President Bush announced today that because Congress failed to authorize a bailout of the U.S. auto industry, by executive order the National Government will be bailing out automobile companies using funds from the Troubled Assets Relief Program (TARP) , which was established earlier this year by the Emergency Economic Stabilization Act of 2008 to bail out failing financial institutions.
This is a unbelievably devastating blow to our constitutional government.
The Troubled Assets Relief Program was dishonestly sold to the American people as an investment program. We were told that the plan was that the national government would buy subprime mortgage backed securities from failing finance institutions. These mortgages were attached to real properties and so they had inherent value, even though the irrationality of the market was causing them to be treated as if they had no value at all. Having bought them, the government would then hold onto them until the market became rational again, and then resell them at a profit. The profit would then be used to pay down the national debt. They argued that because the properties would be resold at a profit, it was not a bailout, but an investment that would rescue the financial industry and potentially help pay down the national debt.
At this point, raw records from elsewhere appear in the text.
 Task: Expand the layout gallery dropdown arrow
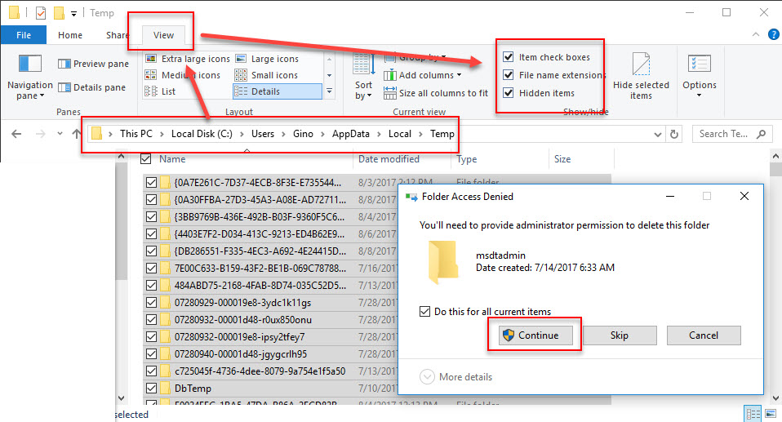(329, 91)
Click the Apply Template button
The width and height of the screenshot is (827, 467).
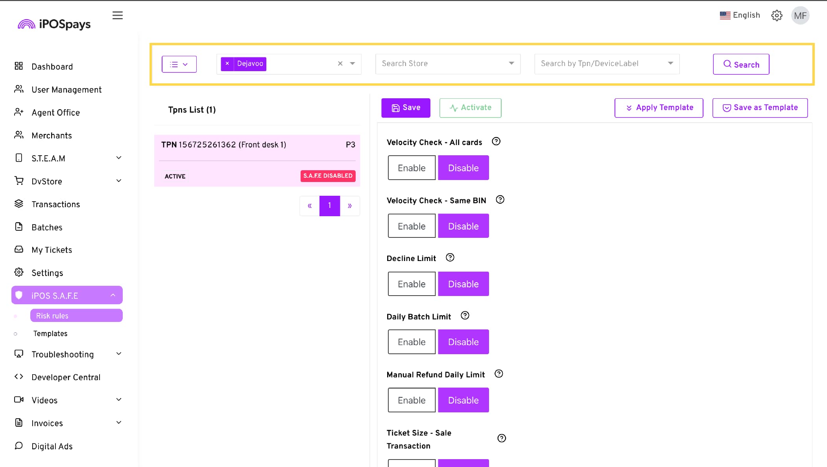659,108
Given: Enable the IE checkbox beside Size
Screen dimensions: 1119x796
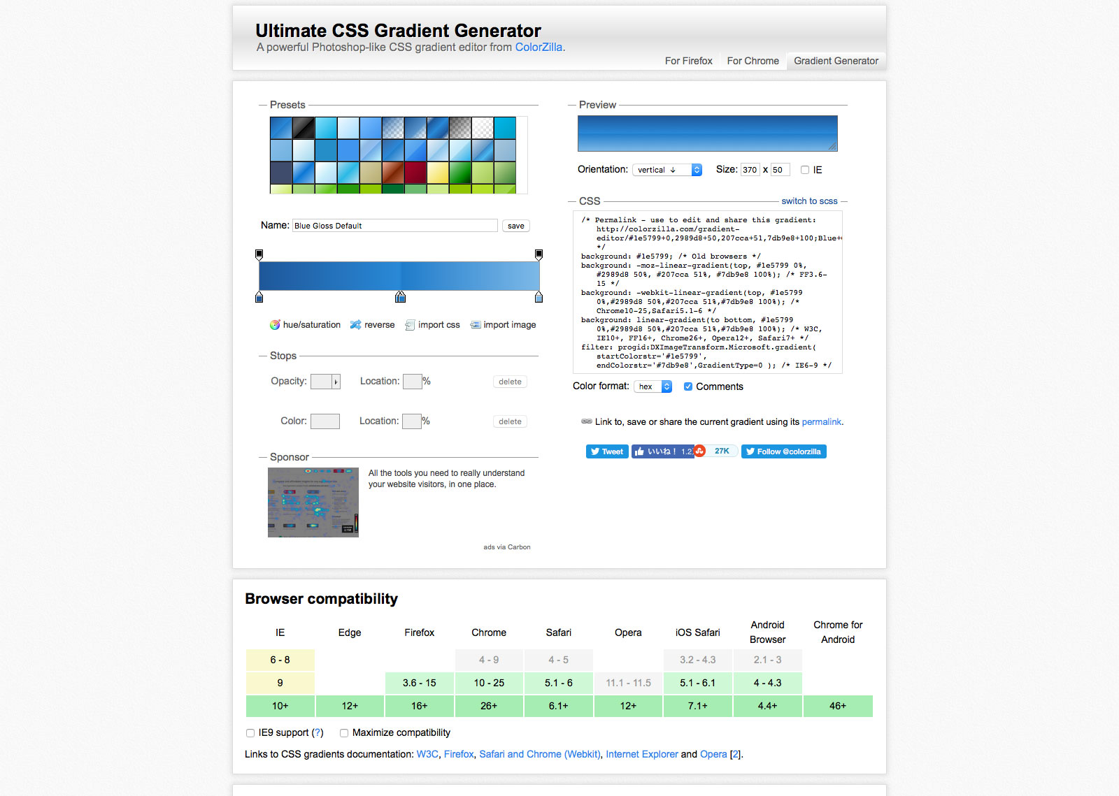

The whole plan was suspect, but warning that a failure to pass the bill would result in economic armageddon, the bill was hurried through Congress.
But when the $700 billion TARP funds became available, the funds were not to used to buy subprime mortgages. President Bush and the Department of the Treasury pulled a bait and switch and only 14 days after the bill passed, restructured the program to use the first $250 billion to buy equity stakes in banking instiutions. So instead of buying the troubled mortgages, the government was now a part owner of the financial institutions, with the potential to profit if the banks became profitable again.
This month, when the auto industry came asking for a bailout of its own, Congress failed to pass an new bill to do so. So what does President Bush do? He authorizes, by executive decree, $17.4 billion of the TARP funds as a loan to the automobile industry.
Wait a minute! Can he do that?
Um. No. It’s illegal or unconstitutional.
If Congress fails to pass the bill, the President cannot simply go ahead and reinterpret “financial institution” to mean “automobile company” and essentially legislate by an emperor’s decree. But that is exactly what just happened.
We live in truly dire times. I pray that we are not yet ripe for destruction. We must fervently pray to God Almighty that he will frustrate the designs of those who would ruin our nation and that he will raise up wise, honest men and inspire them with the means to save us from economic ruin while still preserving our Constitutional Republic.